Fernando Pessoa era dado à bebida. van Gogh se matou. Wittgenstein se alegrou
ao saber que iria morrer em breve: não suportava mais viver com tanta angústia.
Cecília Meireles sofria de uma suave depressão crônica. Maiakóvski suicidou.
Essas eram pessoas
lúcidas e profundas que continuarão a ser pão para os vivos muito depois de nós
termos sido completamente esquecidos.
Mas
será que tinham saúde mental? Saúde mental, essa condição em que as idéias se
comportam bem, sempre iguais, previsíveis, sem surpresas, obedientes ao comando
do dever, todas as coisas nos seus lugares, como soldados em ordem unida,
jamais permitindo que o corpo falte ao trabalho, ou que faça algo inesperado,
nem é preciso dar uma volta ao mundo num barco a vela, basta fazer o que fez a
Shirley Valentine (se ainda não viu, veja o filme!), ou ter um amor proibido
ou, mais perigoso que tudo isso, que tenha a coragem de pensar o que nunca
pensou. Pensar é coisa muito perigosa...
Não,
saúde mental elas não tinham. Eram lúcidas demais para isso. Elas sabiam que o
mundo é controlado pelos loucos e idiotas de gravata. Sendo donos do poder, os
loucos passam a ser os protótipos da saúde mental. É claro que nenhuma mamãe
consciente quererá que o seu filho seja como van Gogh ou Maiakóvski. O
desejável é que seja executivo de grande empresa, na pior das hipóteses
funcionário do Banco do Brasil ou da CPFL. Preferível ser elefante ou tartaruga
a ser borboleta ou condor. Claro que nenhum dos nomes que citei sobreviveria
aos testes psicológicos a que teria de se submeter se fosse pedir emprego. Mas
nunca ouvi falar de político que tivesse stress ou depressão, com excessão do
Suplicy. Andam sempre fortes e certos de si mesmos, em passeatas pelas ruas da
cidade, distribuindo sorrisos e certezas.
Sinto
que meus pensamentos podem parecer pensamentos de louco e por isso apresso-me
aos devidos esclarecimentos.
Nós somos muito parecidos
com computadores. O funcionamento dos computadores, como todo mundo sabe,
requer a interação de duas partes. Uma delas se chama hardware, literalmente
coisa dura e a outra se denomina software, coisa mole. A hardware é constituída
por todas as coisas sólidas com que o aparelho é feito. A software é
constituída por entidades espirituais - símbolos, que formam os programas e são
gravados nos disquetes.
Nós também temos um
hardware e um software. O hardware são os nervos, o cérebro, os neurônios, tudo
aquilo que compõe o sistema nervoso. O software é constituído por uma série de
programas que ficam gravados na memória. Do mesmo jeito como nos computadores,
o que fica na memória são símbolos, entidades levíssimas, dir-se-ia mesmo
espirituais, sendo que o programa mais importante é linguagem.
Um
computador pode enlouquecer por defeitos no hardware ou por defeitos no
software. Nós também. Quando o nosso hardware fica louco há que se chamar
psiquiatras e neurologistas, que virão com suas poções químicas e bisturis consertar
o que se estragou. Quando o problema está no software, entretanto, poções e
bisturis não funcionam. Não se conserta um programa com chave de fenda. Porque
o software é feito de símbolos, somente símbolos podem entrar dentro dele.
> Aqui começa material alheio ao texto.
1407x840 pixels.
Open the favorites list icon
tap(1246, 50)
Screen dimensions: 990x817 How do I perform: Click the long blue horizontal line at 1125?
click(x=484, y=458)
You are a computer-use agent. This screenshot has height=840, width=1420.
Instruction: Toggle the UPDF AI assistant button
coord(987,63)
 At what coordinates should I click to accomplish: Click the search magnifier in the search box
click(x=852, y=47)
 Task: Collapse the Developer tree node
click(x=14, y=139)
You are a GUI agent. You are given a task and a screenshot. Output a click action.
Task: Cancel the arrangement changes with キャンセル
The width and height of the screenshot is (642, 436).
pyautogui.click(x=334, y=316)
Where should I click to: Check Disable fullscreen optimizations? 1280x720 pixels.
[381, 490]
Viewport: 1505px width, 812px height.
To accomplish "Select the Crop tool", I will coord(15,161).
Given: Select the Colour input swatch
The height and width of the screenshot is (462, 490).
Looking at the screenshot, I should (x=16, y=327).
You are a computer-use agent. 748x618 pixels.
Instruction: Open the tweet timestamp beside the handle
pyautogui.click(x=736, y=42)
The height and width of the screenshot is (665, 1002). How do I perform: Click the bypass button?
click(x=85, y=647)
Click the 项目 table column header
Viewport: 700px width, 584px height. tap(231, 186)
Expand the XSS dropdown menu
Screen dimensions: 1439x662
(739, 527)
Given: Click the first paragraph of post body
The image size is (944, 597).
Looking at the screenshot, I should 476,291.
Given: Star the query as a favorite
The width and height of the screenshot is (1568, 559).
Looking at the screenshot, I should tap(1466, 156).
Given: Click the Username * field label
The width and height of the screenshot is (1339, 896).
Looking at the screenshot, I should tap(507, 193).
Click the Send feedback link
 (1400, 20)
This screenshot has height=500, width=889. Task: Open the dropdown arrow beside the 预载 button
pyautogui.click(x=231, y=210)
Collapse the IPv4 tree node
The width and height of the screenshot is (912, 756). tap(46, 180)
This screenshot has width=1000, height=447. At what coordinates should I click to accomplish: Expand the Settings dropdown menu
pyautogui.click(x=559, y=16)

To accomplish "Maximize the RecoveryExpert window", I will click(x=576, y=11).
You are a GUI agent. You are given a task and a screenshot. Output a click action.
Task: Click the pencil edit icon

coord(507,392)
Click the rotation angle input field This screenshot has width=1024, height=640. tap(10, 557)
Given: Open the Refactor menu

Assim, para se lidar com o software há que se fazer uso de símbolos. Por isso,
quem trata das perturbações do software humano nunca se vale de recursos
físicos para tal. Suas ferramentas são palavras, e eles podem ser poetas,
humoristas, palhaços, escritores, gurus, amigos e até mesmo psicanalistas.
Acontece,
entretanto, que esse computador que é o corpo humano tem uma peculiaridade que
o diferencia dos outros: o seu hardware, o corpo, é sensível às coisas que o
seu software produz. Pois não é isso que acontece conosco? Ouvimos uma música e
choramos. Lemos os poemas eróticos do Drummond e o corpo fica excitado.
Imagine
um aparelho de som. Imagine que o toca-discos e acessórios, o software, tenha a
capacidade de ouvir a música que ele toca, e de se comover. Imagine mais, que a
beleza é tão grande que o hardware não a comporta, e se arrebenta de emoção!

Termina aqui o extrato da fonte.